— Begin Input data —
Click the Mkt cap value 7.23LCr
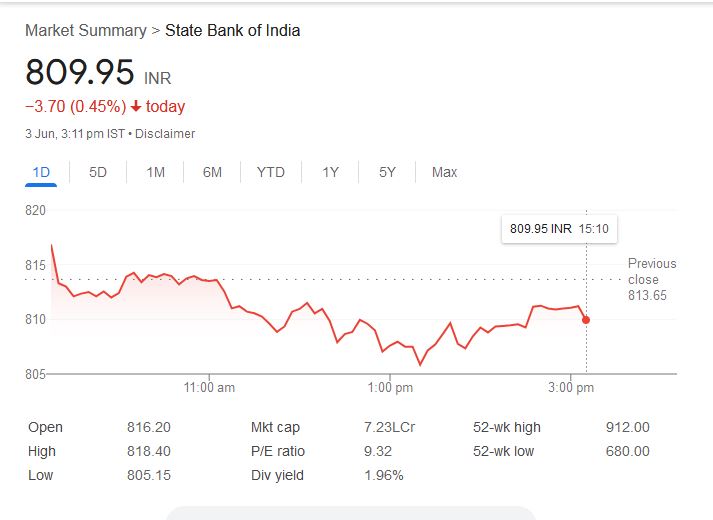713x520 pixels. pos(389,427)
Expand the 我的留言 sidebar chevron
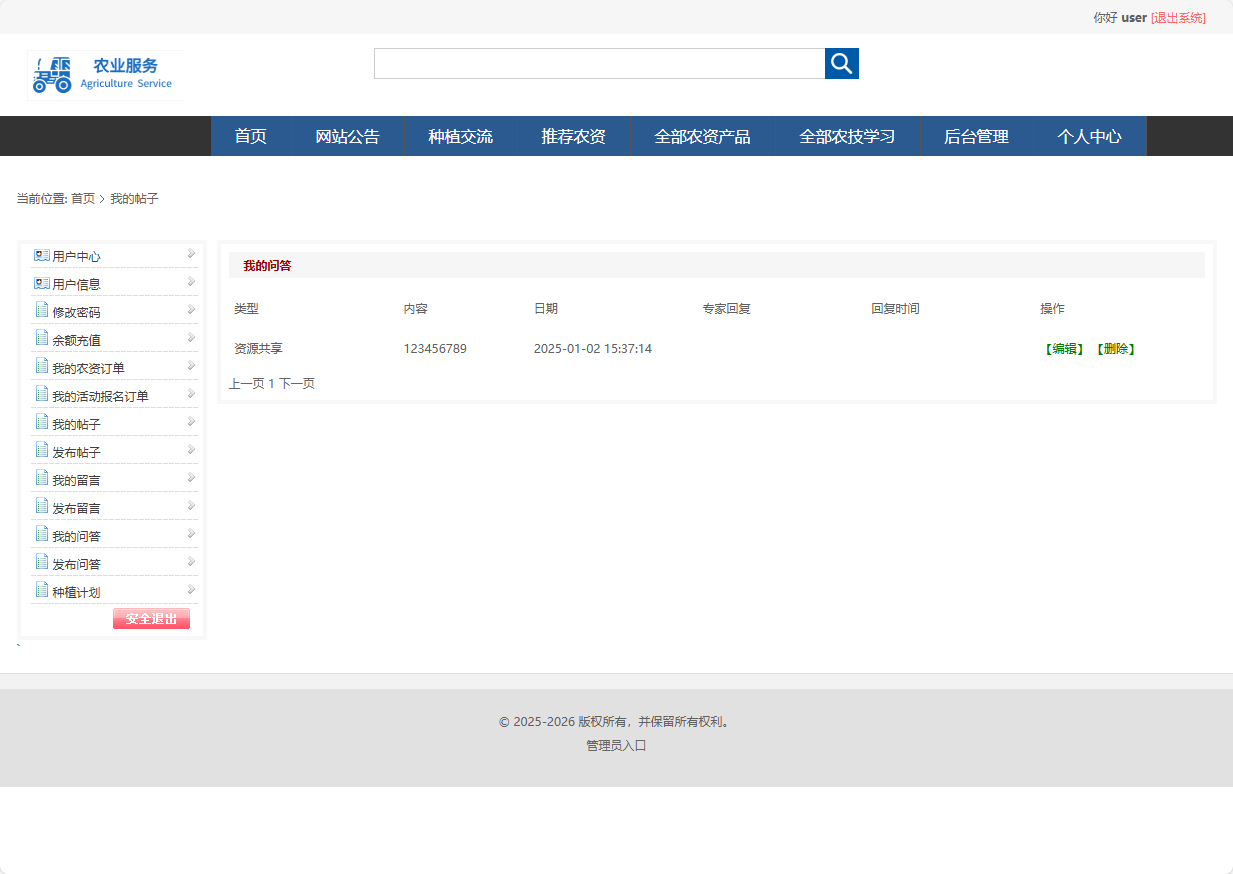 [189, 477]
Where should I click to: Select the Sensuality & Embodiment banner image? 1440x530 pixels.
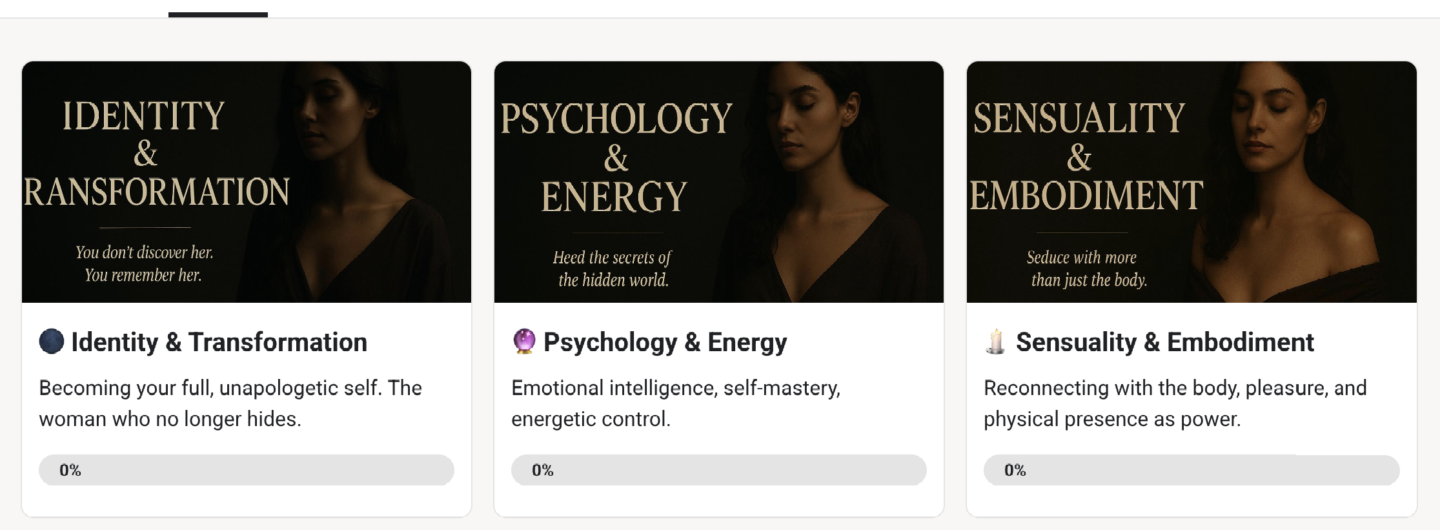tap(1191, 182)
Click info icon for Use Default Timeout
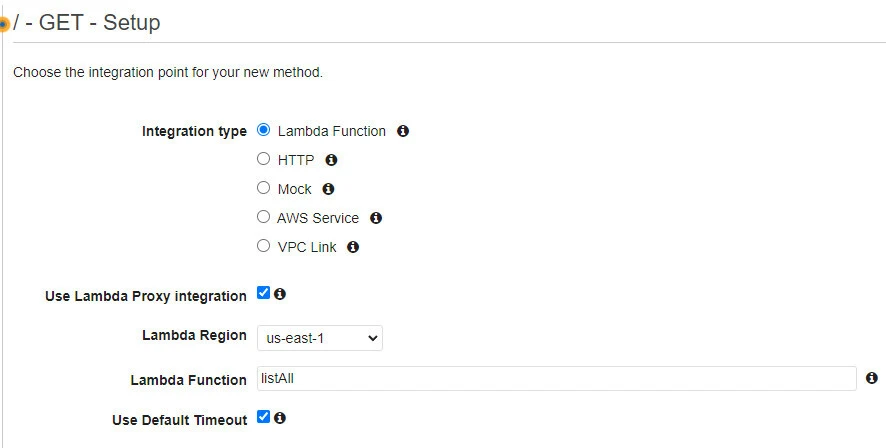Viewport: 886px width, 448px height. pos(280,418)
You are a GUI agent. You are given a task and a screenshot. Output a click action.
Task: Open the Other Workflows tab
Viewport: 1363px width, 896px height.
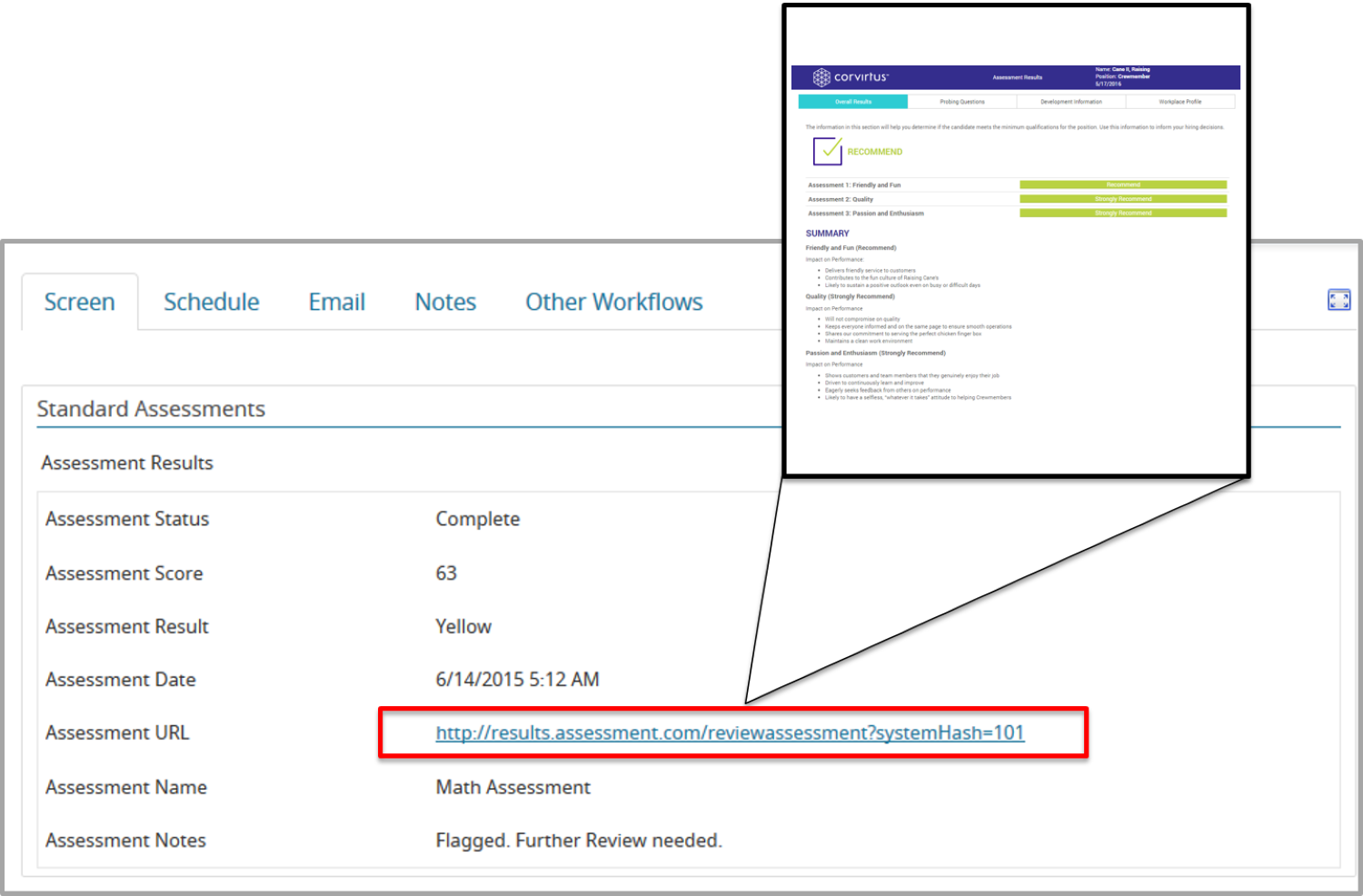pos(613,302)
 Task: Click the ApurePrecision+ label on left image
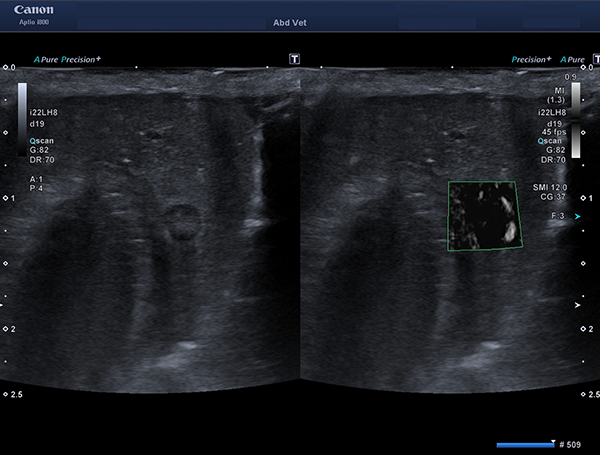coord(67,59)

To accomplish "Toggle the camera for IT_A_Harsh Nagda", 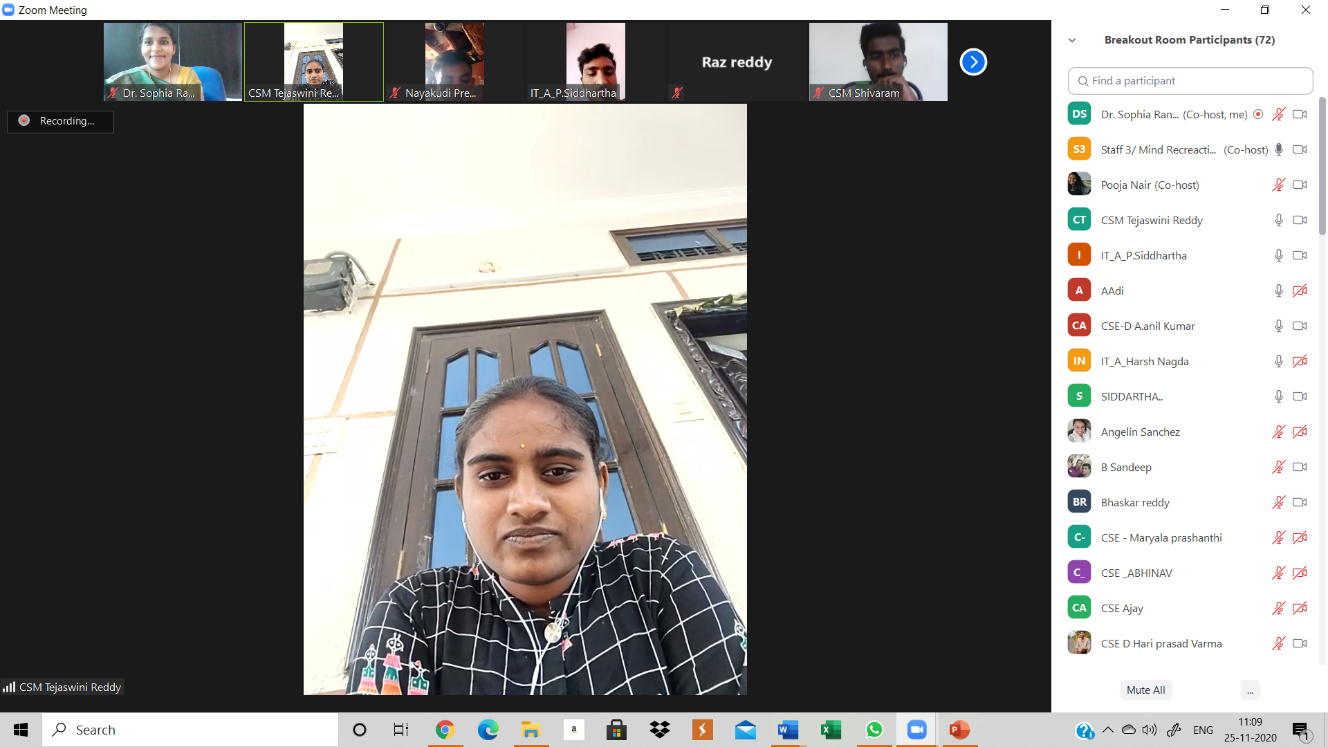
— End Input data —
Written problem — Copy out the listing word for word, from the line with "Task: Click the" up to and including its last line, leaving out the pictures.

Answer to the problem —
 Task: Click the ApurePrecision+ label on left image
coord(67,59)

To accomplish "Toggle the camera for IT_A_Harsh Nagda", 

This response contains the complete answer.